What is needed:
Reproduce exactly, from the data that follows, the line with "Task: Click the horizontal", the line with "You are a computer-use agent. This", and every line that lies between them.

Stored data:
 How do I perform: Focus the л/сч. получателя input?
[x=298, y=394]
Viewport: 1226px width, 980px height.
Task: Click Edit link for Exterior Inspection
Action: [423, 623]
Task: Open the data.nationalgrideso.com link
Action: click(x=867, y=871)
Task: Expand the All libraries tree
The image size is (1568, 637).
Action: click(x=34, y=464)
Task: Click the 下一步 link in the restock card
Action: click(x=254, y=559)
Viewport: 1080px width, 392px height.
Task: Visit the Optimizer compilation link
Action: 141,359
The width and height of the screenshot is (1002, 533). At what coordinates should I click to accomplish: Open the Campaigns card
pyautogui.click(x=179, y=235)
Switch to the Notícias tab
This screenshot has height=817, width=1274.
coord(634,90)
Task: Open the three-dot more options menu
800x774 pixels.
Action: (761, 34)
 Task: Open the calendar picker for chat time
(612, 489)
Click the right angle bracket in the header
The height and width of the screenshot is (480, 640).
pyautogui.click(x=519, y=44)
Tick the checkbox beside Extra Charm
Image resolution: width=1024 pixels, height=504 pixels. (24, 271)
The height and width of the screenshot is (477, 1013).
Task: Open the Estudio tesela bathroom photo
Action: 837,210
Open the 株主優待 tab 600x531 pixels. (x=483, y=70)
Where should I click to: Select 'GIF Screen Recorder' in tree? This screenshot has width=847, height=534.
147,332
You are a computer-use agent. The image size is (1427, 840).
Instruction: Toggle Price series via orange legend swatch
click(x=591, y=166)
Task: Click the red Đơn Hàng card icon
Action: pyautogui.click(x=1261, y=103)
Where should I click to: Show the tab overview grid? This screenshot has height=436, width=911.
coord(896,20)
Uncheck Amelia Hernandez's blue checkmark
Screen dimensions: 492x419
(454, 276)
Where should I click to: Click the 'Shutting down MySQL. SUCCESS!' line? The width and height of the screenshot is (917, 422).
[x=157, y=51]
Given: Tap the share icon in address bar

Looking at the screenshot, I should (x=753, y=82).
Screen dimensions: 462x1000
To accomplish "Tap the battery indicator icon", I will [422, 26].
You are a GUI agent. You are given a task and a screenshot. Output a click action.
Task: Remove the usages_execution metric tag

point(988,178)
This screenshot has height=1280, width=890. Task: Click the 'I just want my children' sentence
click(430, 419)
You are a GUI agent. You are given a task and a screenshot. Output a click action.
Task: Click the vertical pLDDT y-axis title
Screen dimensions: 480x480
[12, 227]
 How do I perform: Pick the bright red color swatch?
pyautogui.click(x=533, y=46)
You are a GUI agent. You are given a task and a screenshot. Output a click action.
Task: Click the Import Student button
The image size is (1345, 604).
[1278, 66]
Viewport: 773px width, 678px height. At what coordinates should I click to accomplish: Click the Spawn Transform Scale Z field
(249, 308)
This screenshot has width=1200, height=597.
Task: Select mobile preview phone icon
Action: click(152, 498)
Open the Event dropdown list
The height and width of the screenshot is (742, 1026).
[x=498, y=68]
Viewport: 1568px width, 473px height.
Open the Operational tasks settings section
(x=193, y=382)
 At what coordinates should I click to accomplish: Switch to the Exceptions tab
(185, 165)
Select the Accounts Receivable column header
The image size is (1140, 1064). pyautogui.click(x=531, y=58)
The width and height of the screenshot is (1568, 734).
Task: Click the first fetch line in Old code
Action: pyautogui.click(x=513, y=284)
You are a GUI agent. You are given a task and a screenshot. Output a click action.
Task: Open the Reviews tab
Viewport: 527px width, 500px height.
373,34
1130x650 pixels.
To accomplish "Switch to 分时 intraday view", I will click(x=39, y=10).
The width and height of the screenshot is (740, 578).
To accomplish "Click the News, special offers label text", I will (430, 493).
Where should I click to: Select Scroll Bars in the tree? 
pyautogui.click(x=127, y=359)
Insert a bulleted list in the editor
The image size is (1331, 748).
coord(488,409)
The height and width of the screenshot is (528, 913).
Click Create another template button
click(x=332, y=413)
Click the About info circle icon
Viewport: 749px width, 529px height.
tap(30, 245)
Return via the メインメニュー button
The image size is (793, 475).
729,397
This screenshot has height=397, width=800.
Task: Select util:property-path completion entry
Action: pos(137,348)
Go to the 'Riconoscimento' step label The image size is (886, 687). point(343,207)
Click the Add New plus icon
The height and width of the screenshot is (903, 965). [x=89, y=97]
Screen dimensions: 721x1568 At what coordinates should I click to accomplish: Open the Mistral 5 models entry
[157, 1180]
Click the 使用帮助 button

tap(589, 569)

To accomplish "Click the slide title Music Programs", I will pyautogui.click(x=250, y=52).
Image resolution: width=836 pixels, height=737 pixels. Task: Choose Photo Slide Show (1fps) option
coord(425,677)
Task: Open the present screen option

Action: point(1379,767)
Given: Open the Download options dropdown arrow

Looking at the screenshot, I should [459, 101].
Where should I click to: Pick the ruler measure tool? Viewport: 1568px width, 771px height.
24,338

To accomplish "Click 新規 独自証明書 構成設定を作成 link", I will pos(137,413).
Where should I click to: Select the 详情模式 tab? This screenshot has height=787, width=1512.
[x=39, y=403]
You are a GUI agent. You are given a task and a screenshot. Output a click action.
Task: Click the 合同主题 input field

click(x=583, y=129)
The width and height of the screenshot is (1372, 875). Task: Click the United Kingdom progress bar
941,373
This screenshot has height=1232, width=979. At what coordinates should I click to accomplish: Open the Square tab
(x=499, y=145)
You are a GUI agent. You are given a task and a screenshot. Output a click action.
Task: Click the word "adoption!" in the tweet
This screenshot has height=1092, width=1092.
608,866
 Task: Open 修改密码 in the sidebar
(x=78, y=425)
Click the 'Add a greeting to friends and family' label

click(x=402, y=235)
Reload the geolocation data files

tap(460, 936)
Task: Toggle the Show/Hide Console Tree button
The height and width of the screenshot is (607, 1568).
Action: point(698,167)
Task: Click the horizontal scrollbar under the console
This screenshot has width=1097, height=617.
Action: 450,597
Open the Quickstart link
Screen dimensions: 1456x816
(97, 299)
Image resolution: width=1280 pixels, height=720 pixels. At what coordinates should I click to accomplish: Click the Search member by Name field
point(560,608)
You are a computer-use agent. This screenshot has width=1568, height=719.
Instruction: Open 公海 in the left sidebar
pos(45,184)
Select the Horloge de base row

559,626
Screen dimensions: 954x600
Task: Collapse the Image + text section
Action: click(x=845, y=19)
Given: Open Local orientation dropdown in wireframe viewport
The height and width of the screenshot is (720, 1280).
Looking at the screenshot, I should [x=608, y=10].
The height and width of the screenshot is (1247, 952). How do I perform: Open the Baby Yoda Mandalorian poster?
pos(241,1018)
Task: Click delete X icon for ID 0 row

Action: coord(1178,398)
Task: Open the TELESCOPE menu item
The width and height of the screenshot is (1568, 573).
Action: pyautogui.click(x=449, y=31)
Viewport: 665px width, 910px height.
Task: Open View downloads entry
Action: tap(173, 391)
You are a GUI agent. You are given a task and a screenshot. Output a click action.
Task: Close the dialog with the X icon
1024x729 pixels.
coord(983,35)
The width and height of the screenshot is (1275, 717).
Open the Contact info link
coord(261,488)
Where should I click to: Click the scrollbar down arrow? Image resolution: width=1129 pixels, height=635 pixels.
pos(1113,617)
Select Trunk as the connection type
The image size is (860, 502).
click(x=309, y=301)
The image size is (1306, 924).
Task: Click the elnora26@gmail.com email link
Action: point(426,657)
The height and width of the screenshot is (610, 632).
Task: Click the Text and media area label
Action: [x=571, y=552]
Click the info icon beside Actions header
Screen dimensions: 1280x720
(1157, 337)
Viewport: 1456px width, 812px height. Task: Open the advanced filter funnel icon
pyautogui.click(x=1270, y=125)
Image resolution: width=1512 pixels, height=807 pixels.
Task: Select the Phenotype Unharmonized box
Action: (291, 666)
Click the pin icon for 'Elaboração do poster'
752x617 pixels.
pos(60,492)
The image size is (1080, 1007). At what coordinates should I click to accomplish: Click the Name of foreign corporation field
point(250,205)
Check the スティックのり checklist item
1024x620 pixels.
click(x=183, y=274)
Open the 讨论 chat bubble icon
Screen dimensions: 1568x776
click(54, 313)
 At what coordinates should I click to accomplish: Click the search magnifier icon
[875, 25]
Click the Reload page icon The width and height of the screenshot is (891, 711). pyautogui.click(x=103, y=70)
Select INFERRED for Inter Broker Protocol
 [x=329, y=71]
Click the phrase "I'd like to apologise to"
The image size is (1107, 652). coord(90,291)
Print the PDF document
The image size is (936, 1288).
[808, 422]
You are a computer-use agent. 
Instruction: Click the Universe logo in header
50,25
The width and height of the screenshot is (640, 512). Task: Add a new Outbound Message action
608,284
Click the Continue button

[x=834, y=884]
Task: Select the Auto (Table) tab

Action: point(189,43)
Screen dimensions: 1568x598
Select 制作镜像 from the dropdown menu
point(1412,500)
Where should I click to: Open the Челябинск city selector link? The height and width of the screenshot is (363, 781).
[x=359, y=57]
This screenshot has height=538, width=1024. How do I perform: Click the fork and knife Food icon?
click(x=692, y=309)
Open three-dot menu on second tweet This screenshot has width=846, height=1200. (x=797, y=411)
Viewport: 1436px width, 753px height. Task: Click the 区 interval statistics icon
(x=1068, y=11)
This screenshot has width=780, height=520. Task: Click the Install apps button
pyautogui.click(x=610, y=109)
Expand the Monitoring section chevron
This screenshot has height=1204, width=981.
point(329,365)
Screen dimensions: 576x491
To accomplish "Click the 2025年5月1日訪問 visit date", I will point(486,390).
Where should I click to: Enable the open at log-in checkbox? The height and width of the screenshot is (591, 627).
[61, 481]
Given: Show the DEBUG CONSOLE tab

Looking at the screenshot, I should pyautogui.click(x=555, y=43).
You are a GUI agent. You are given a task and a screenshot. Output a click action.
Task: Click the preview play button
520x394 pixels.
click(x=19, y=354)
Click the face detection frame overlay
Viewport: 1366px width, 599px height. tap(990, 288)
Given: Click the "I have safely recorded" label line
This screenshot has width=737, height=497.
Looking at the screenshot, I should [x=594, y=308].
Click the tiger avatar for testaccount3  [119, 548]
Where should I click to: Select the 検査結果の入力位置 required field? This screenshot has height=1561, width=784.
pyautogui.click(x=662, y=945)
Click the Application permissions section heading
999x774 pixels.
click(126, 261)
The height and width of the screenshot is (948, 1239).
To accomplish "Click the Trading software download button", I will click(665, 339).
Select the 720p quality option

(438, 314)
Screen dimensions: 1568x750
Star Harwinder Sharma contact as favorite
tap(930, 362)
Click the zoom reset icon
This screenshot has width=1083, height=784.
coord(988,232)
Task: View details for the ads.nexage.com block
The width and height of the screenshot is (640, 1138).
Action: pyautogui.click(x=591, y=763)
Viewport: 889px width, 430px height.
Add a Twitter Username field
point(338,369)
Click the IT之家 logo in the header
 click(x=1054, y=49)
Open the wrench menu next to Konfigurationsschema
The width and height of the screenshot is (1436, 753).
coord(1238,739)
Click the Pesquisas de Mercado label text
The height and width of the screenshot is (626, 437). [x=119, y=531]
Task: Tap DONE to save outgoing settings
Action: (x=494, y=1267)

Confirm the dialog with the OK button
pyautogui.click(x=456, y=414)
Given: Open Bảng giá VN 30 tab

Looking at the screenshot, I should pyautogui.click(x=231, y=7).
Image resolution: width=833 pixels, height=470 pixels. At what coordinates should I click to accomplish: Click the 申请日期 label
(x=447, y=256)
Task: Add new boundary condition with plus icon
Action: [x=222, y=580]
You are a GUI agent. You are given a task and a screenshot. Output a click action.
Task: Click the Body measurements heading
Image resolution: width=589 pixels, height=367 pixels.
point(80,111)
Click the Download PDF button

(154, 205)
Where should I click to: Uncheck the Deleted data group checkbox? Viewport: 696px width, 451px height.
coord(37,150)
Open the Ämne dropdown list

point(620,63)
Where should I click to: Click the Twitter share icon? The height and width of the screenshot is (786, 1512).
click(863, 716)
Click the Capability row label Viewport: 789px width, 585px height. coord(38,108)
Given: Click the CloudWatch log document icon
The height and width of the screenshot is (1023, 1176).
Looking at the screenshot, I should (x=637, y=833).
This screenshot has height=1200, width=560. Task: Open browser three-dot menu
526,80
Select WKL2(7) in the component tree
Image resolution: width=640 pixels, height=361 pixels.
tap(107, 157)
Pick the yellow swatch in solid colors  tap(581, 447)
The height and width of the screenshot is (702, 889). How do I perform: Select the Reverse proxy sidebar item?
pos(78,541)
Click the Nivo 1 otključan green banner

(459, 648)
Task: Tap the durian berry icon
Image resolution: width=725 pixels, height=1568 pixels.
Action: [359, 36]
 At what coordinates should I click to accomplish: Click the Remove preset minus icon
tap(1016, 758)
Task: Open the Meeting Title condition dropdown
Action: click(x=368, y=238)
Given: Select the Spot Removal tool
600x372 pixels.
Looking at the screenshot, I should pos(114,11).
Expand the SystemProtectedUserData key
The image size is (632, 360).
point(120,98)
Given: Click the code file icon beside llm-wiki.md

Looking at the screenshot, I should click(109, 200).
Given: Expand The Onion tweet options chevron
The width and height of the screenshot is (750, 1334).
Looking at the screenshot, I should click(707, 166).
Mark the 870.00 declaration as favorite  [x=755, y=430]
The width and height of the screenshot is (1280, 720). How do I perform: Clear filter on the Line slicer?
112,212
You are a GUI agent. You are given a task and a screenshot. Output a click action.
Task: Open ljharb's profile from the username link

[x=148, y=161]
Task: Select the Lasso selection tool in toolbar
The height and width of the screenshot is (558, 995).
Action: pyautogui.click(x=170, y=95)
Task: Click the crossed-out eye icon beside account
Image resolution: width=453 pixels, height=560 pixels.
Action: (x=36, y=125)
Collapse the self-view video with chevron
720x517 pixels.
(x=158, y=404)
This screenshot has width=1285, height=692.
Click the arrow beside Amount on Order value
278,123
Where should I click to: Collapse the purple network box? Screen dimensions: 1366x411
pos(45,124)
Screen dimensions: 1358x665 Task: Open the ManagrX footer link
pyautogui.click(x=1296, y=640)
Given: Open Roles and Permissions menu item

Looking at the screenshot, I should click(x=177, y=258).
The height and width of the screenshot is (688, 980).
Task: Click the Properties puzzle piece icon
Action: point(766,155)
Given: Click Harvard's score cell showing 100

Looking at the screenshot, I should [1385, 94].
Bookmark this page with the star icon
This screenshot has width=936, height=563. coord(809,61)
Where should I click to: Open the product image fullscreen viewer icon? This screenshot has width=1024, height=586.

Exercise solution:
Task: Click the horizontal scrollbar under the console
This screenshot has width=1097, height=617.
Action: 450,597
Open the Quickstart link
Screen dimensions: 1456x816
(97, 299)
Image resolution: width=1280 pixels, height=720 pixels. At what coordinates should I click to accomplish: Click the Search member by Name field
point(560,608)
You are a computer-use agent. This screenshot has width=1568, height=719.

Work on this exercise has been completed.